On July 09, 2025, at 11:30 AM, the Department interviewed Resident #1 (R1). (R1) reported to have been living at Hayworth Terrace for about six months (date of placement 12/18/24). (R1) expressed (R1) fell out of bed and injured the shoulder. (R1) did not call for assistance prior to or after the fall and is able to lift self from the floor, which (R1) did after the fall. The facility had no documentation of (R1) notifying them of a fall and denied any know of a fall.
On July 09, 2025, and August 11, 2025, between 11:30 AM and 02:00PM, staff members interviewed identified as Staff #1 through Staff #4 (S1-S4) who are unable to support this claim. (S1-S4) stated they were unaware of any fall involving (R1) and that (R1) never notified them about it.
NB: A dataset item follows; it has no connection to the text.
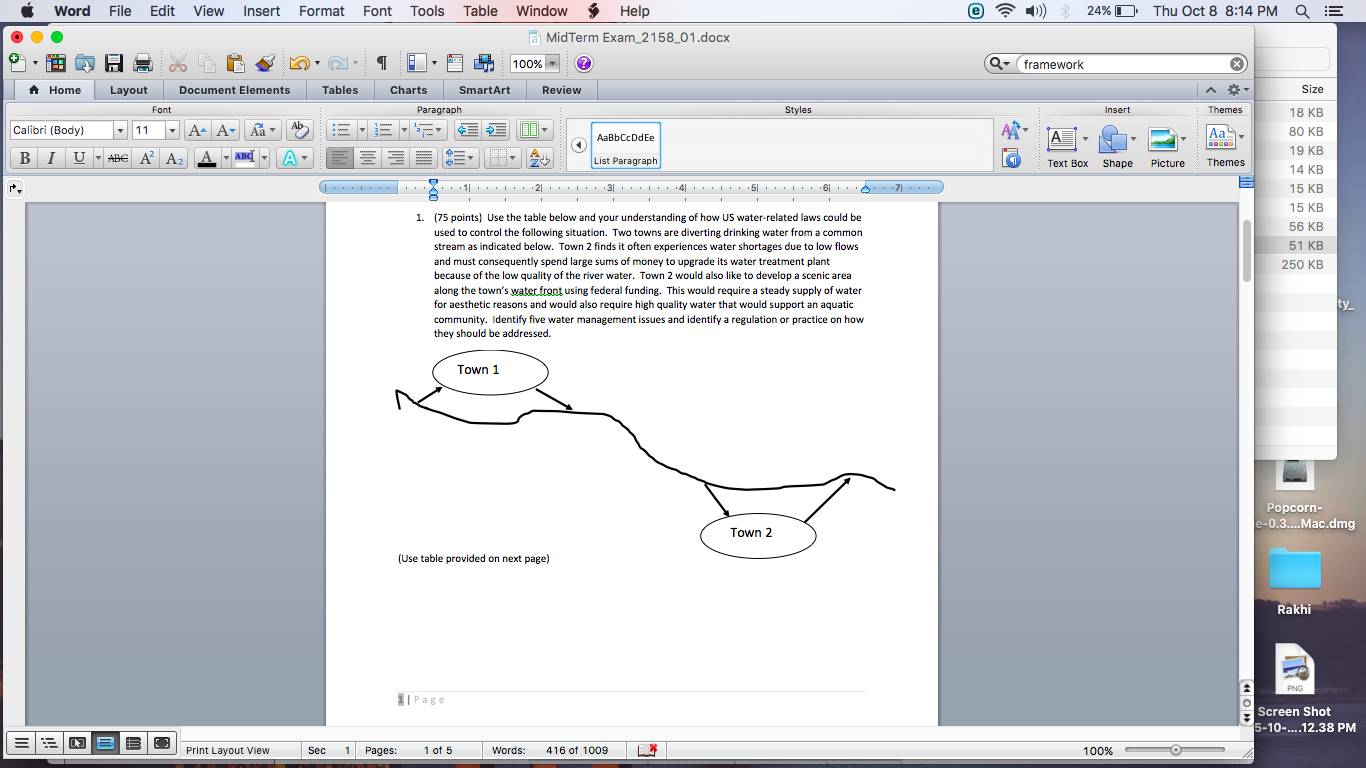Click the Print icon in toolbar
The width and height of the screenshot is (1366, 768).
pyautogui.click(x=142, y=63)
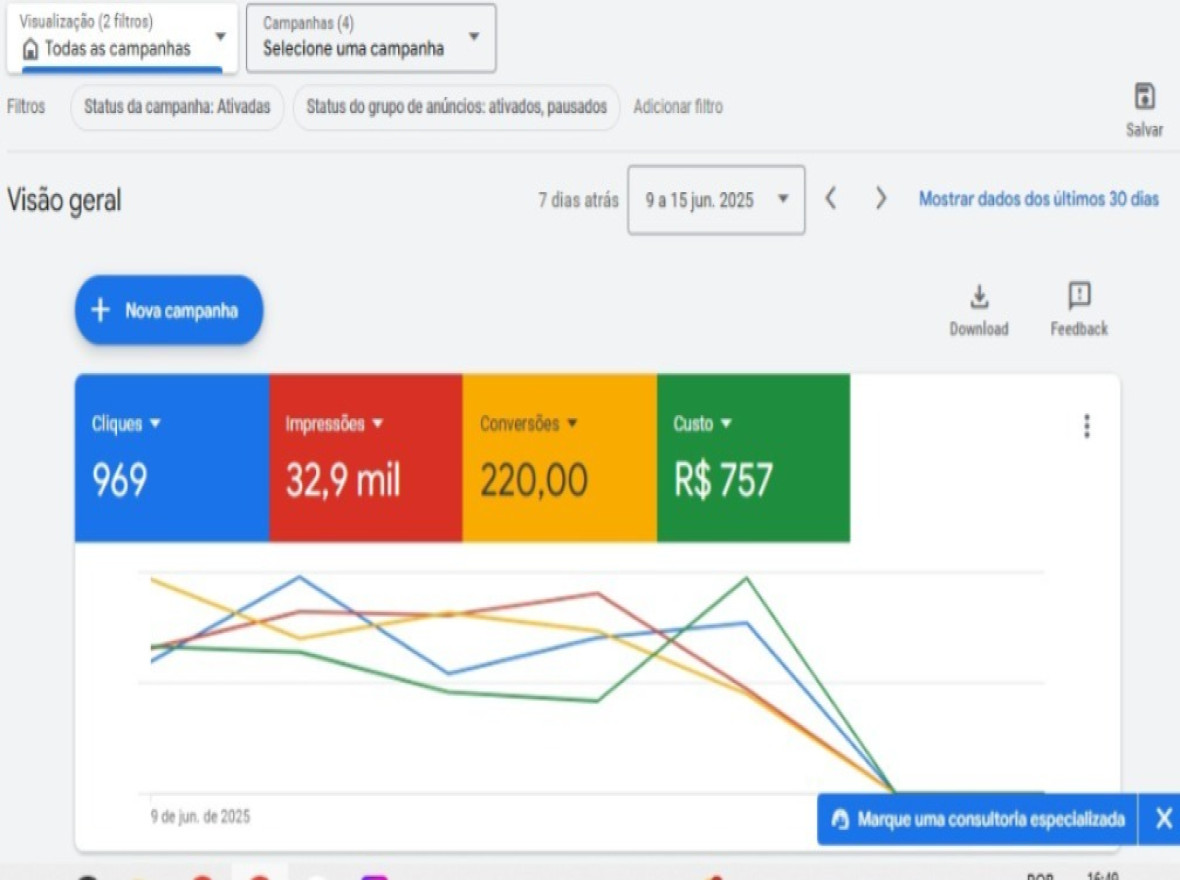Click the Salvar save icon

tap(1144, 98)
Additionally, there was no documentation from the facility indicating any notification from (R1) regarding the fall.
(Evaluation Report continues LIC 9099-C)
On July 07, 2025, at 11:00 AM, the Department interviewed witness member identified as Witness #1 (W1). (W1) was not aware of (R1's) fall or fractured shoulder until (R1) disclosed the injury on May 22, 2025. During this conversation, (R1) mentioned that (R1) had fallen out of bed and was experiencing pain in the right shoulder. According to (W1), no one at the facility had notified (W1) about the fall.
The Department reviewed medical progress notes from Besht Wellness Center (dated 06/13/25) where (R1) denied any recent falls but per Hollywood Presbyterian Medical Records (dated 07/08/25) (R1) reported (R1) fell out of bed but did not not know when it occurred. Further review of the Physicians Report LIC 602A (dated12/23/24), and Home Health Care Medical Records (dated 01/24/25).
Based on the information gathered, there is insufficient evidence to support the allegation mentioned above.
Based on the information collected from the facility inspection, observations, interviews, and records analysis, the Department found no evidence to support the above allegation. The allegation may have happened or is valid, but there is not a preponderance of the evidence to prove that the alleged violation occurred. Therefore, the allegation is
Unsubstantiated
.
An exit interview was conducted with the Licensed Vocational Nurse, Hee Kyung Park, and copies of the reports were provided.